We’re experimenting with our RDMA software on the Lib IB Verbs library, and have a puzzling problem.
Our 19-node cluster is unusual: we have Mellanox 100Gbps switches both for IB and ROCE, two switches side by side. This lets us run the identical software on RDMA/IB and then again on RDMA/ROCE.
What we are seeing is that both options have identical behavior with the test suite (ib_send_bw, for example) but with our software, we get 97Gbpx from RDMA/IB but only about 25Gbps from RDMA/ROCE. We’ve pinned this down to long send pauses: the data transfer rate is quite high, then suddenly the sender and receiver see a half second of delay, then the high-rate transfers resume.
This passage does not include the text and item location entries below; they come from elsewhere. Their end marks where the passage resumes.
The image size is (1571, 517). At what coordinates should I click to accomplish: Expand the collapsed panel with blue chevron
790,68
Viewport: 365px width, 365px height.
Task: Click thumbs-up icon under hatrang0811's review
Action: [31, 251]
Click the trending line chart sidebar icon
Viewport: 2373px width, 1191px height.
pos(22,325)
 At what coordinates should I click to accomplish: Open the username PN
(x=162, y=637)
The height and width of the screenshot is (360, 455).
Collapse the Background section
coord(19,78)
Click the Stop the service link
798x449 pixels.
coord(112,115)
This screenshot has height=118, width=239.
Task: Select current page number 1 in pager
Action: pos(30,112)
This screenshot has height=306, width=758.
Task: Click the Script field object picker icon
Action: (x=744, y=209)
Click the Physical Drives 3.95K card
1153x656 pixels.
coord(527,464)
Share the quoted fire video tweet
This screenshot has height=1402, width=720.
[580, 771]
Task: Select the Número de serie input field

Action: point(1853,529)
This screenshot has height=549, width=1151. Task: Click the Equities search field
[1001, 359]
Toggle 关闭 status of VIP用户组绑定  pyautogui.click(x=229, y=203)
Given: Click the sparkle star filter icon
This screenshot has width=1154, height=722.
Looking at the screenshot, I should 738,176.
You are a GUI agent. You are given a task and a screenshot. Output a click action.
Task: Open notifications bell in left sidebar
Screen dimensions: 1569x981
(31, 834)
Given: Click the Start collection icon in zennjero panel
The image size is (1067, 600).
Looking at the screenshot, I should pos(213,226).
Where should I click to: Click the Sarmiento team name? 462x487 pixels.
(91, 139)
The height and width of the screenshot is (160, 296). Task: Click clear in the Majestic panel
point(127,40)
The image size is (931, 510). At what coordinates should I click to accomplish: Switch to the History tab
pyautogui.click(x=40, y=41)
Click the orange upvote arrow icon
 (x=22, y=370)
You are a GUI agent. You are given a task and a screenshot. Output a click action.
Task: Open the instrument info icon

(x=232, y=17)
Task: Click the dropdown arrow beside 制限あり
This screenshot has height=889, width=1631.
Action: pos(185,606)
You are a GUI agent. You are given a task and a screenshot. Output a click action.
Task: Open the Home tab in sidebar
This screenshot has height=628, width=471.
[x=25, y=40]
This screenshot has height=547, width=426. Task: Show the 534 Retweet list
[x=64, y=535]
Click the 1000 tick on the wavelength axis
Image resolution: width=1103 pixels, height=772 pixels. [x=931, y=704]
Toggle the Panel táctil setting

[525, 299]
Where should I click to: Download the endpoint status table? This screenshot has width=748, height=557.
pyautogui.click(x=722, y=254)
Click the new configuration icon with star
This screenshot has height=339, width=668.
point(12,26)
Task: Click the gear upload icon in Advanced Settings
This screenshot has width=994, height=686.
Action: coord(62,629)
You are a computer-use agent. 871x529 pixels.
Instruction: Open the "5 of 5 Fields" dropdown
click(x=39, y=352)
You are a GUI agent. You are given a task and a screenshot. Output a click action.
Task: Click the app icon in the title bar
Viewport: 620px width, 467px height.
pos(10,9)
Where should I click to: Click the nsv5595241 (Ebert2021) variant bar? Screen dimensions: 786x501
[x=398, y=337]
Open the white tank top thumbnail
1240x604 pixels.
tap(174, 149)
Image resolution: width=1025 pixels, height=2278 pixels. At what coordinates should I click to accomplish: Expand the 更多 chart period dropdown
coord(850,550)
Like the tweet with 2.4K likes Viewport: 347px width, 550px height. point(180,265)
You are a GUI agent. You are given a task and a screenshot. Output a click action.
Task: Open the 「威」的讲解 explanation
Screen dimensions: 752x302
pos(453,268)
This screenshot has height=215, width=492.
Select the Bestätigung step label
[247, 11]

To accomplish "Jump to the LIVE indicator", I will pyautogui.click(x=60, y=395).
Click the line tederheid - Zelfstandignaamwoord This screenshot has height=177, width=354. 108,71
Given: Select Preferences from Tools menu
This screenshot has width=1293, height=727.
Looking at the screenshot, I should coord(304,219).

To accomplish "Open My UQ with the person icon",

We’ve observed this identical problem with two different software systems we’re developing at Cornell, both of which work well on RDMA and have been used pretty widely on RDMA/IB setups.
The pause problem is easy to reproduce under the following conditions:
1) The sender and receiver use RDMA/RoCE to transfer data.
2) The sender and receiver hosts are connected to SN2700 switch. (NOT back-to-back )
3) If the sender posts one RDMA request a time (ibv_post_send()) and waiting for the ACK(ibv_poll_cq()) before posting the next request. Then, by a low but high enough probability, say ~1% , we can see a long delay before ibv_poll_cq() returns. The length of the delay is related to the timer settings of the queue pair.
We saw ~500ms delays with the following settings:
===========================================
static int modify_qp_to_rts(struct ibv_qp *qp) {
struct ibv_qp_attr attr;
int flags;
int rc;
memset(&attr, 0, sizeof(attr));
attr.qp_state = IBV_QPS_RTS;
attr.timeout = 4; // 65.536 usec
attr.retry_cnt = 6;
attr.rnr_retry = 6;
attr.sq_psn = 0;
attr.max_rd_atomic = 1;
flags = IBV_QP_STATE | IBV_QP_TIMEOUT | IBV_QP_RETRY_CNT |
IBV_QP_RNR_RETRY | IBV_QP_SQ_PSN | IBV_QP_MAX_QP_RD_ATOMIC;
rc = ibv_modify_qp(qp, &attr, flags);
if(rc) fprintf(stderr, "failed to modify QP state to RTS. ERRNO=%d\n", rc);
return rc;
}
===========================================
and 5~8 second delays with the following settings:
===========================================
static int modify_qp_to_rts(struct ibv_qp *qp) {
struct ibv_qp_attr attr;
int flags;
int rc;
memset(&attr, 0, sizeof(attr));
attr.qp_state = IBV_QPS_RTS;
attr.timeout = 20; // 4294967 usec
attr.retry_cnt = 7;
attr.rnr_retry = 7;
attr.sq_psn = 0;
attr.max_rd_atomic = 1;
flags = IBV_QP_STATE | IBV_QP_TIMEOUT | IBV_QP_RETRY_CNT |
IBV_QP_RNR_RETRY | IBV_QP_SQ_PSN | IBV_QP_MAX_QP_RD_ATOMIC;
rc = ibv_modify_qp(qp, &attr, flags);
if(rc) fprintf(stderr, "failed to modify QP state to RTS. ERRNO=%d\n", rc);
return rc;
}
===========================================
Note that we don't see the same problem if
1) we use a direct back-to-back connection (the sender host is connected to the receiver host by one cable without a switch), or
2) the sender post more than one request once, or
3) test with "ib_send_bw" tool even by setting the tx and rx depth to 1.
So having the Mellanox 100Gbps RDMA/ROCE switch in the path seems to trigger the issue. We logged into the switch and tried enabling and disabling the PFC/FC(Priority Flow-Control) feature, by which, a receiver can generate an MAC control frame and send a PAUSE request to a sender when it predicts the potential for buffer overflow; that had no impact of any kind.
Can anyone suggest ways that we might pin down the issue here? Has anyone seen this kind of problem in their own experiments?